## Short exercise
Edit the material below by changing "star" to "favorite icon" and keeping everything else the same. Leave the pictures out of your answer.
START Given data
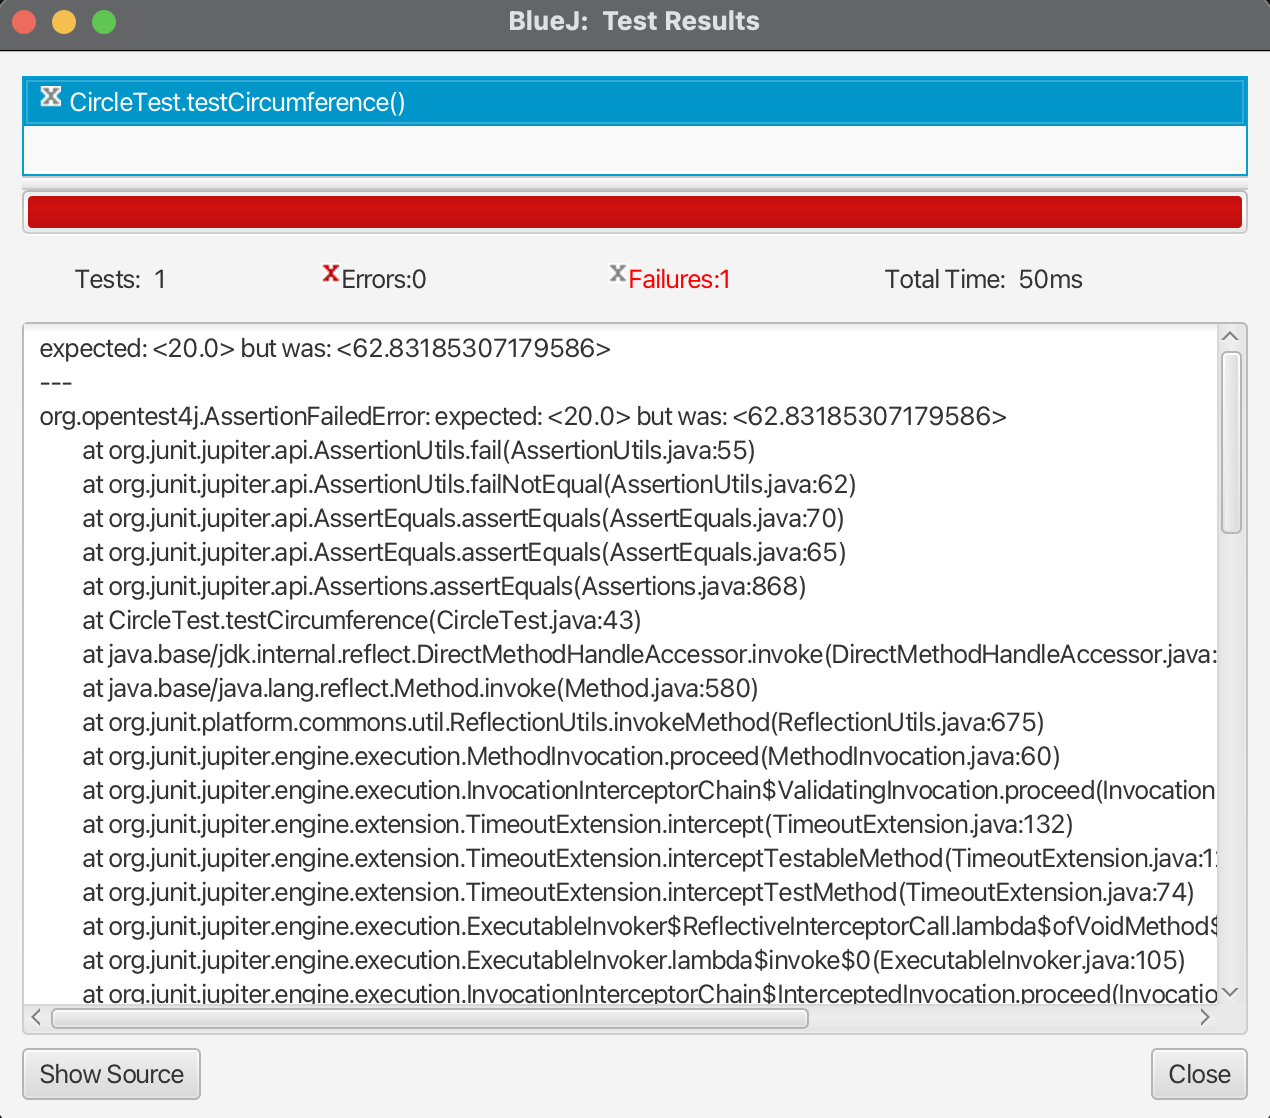Click the vertical scrollbar down arrow
1270x1118 pixels.
[1231, 992]
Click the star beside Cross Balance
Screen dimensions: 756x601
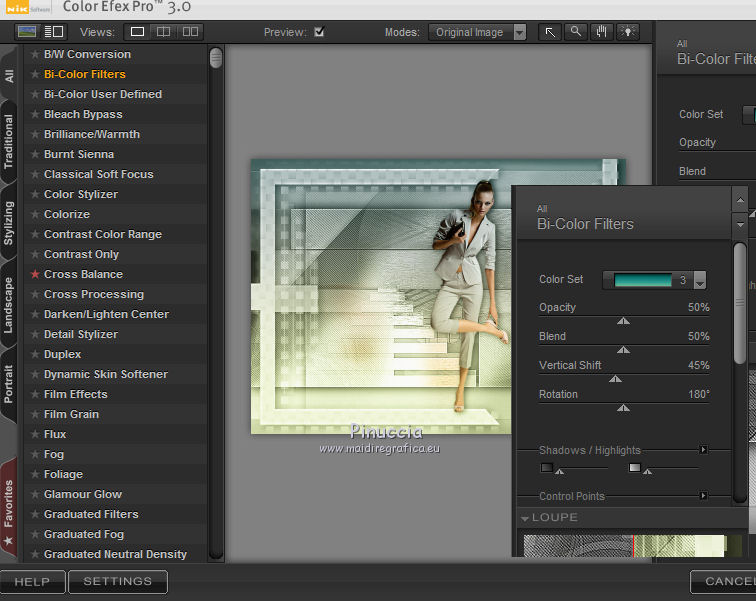click(x=35, y=274)
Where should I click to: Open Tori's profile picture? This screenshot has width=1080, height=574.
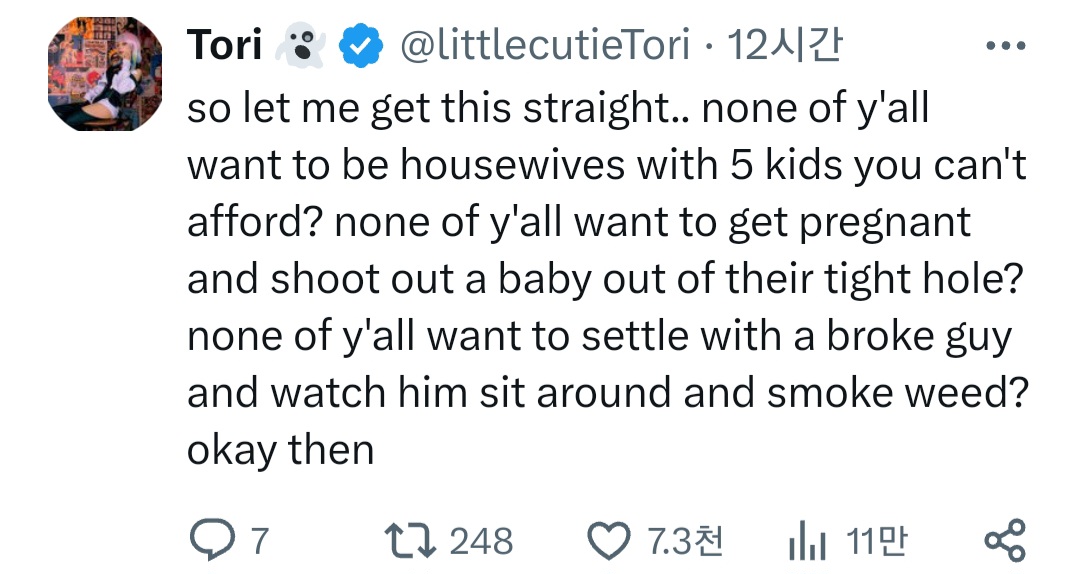click(105, 75)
END Given data
## Solution below
Click the vertical scrollbar down arrow
1270x1118 pixels.
[1231, 992]
Click the favorite icon beside Cross Balance
Screen dimensions: 756x601
click(x=35, y=274)
Where should I click to: Open Tori's profile picture? This screenshot has width=1080, height=574.
click(105, 75)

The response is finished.